The integrated sensor leverages the authors’ expertise in microfabrication of wearable electronics. Specifically, spiral Cu mesh electrodes are first fabricated by laser direct writing of a 6-µm thick Cu film, which can operate normally under ~50% strain after transferring onto elastomer substrate. Then, a 100-µm thick hydrogel film containing 10% acetylcholine chloride is transferred onto the electrodes. After that, a metafilm of silver nanocubes assembled by Langmuir Blodgett is mouthed into through-hole cutouts at the centers of the electrodes. The sweat extraction is based on an iontophoresis process of acetylcholine chloride into secretory sweat glands by applying a 5-mA current for 5 min, which is widely used in clinical noninvasive sweat sampling. The SERS intensity remains stable under ~30% strain even after 1000 stretching-relaxation cycles. To access the individuals’ drug delivery, uptake, and metabolic rate, a nicotine patch containing approximately 10 mg of nicotine is placed near the plasmonic sensor [Figure 2F]. Then, the Raman intensity of nicotine is recorded every 10 min with or without sweat extraction. Results show that the SERS spectrum of nicotine was observed in the sweat after electrical stimulation for ~20 min. In contrast, the SERS spectrum of nicotine could barely be observed after ~40 min and the signal intensities remained much lower compared to the above results without iontophoresis for sweat extraction [Figure 2G]. The team further presents a plasmonic sensor array integrated with a flexible electrical stimulation circuit for tracking both nicotine and pH simultaneously [Figure 2H and I]. A continued increase of nicotine concentration is observed whether the patch is attached or removed, while the pH value in sweat fluctuates between 4.8 and 5.5 during 5 h test [Figure 2J].

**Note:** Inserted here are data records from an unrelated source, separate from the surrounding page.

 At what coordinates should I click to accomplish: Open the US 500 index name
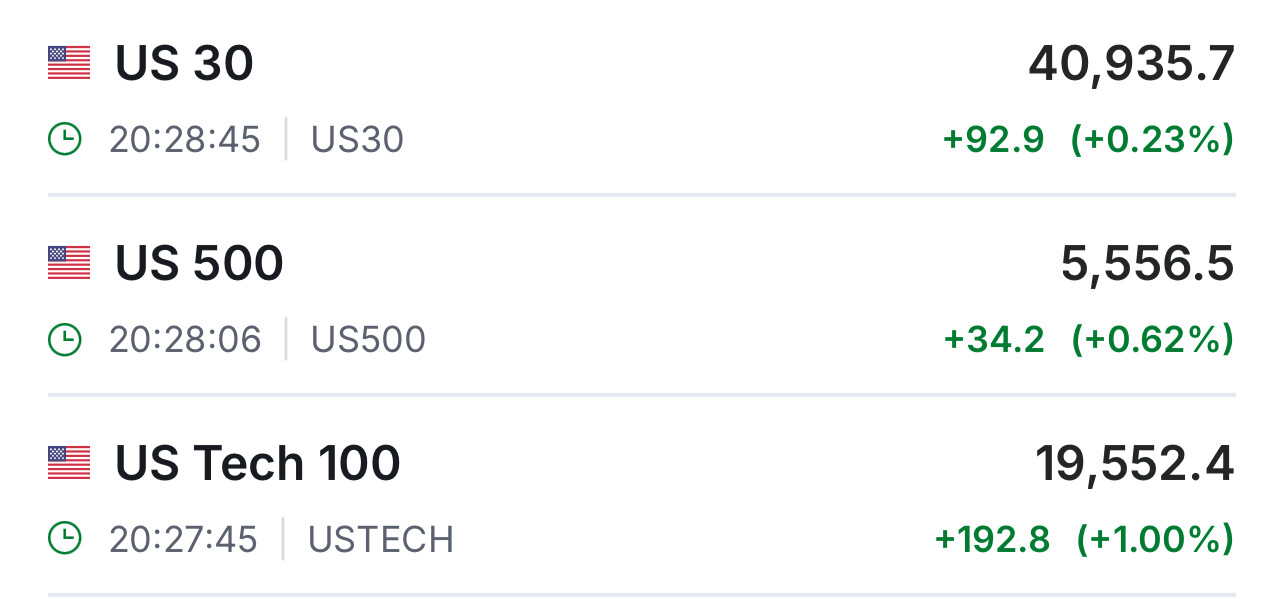pos(199,264)
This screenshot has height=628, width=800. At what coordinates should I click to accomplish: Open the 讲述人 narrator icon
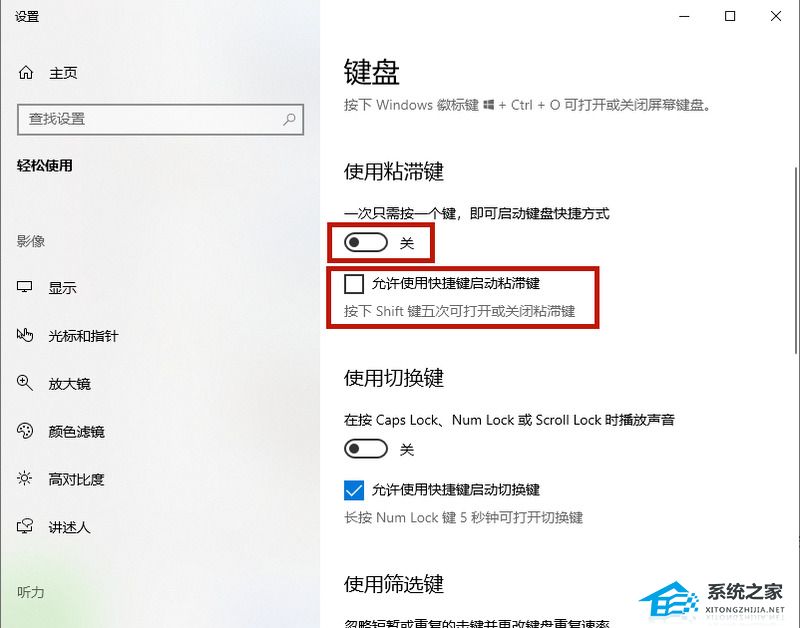24,526
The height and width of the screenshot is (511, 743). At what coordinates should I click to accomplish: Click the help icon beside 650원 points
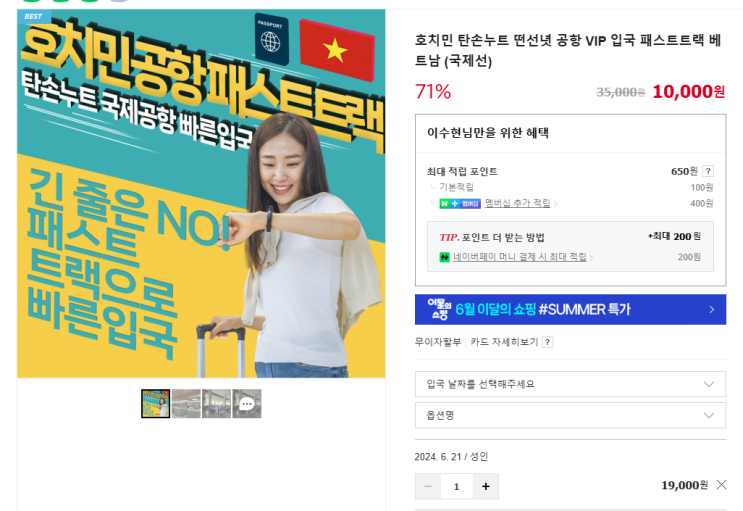tap(708, 171)
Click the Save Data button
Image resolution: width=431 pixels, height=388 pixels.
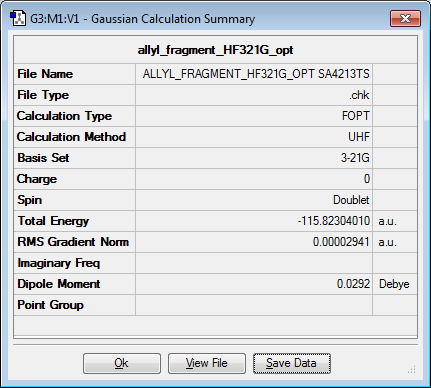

In summary, the integration of SERS devices with microfluid systems and biofluid extraction systems are effective approaches to achieve continuous real-time monitoring of sweat. The microfluidic channel permits sweat handling in a regulated and high temporal-resolution manner, allowing for refreshable SERS evaluation. Meanwhile, the electrical stimulation facilities sweat production with enough amount without intense physical activity. However, mutual interferences may exist that affect the accuracy of this technology. For instance, the fresh sweat in microfluid channel may not be able to remove the absorbed biomarkers, and electrical stimulation may change the concentrations of biomarkers. Thus, future considerations may involve (1) the systematic integration with careful device and layout design; (2) optimal discharge of biofluid after use; (3) breathable device design to avoid skin inflammation and bacterial growth; and (4) miniaturization of Raman spectrometer with use of planar optics^[17]. With these advances, the integrated wearable and breathable SERS devices will achieve the in-situ collection, storage, analysis and discharge of biofluid, which will be of great significance for health monitoring and diagnosis.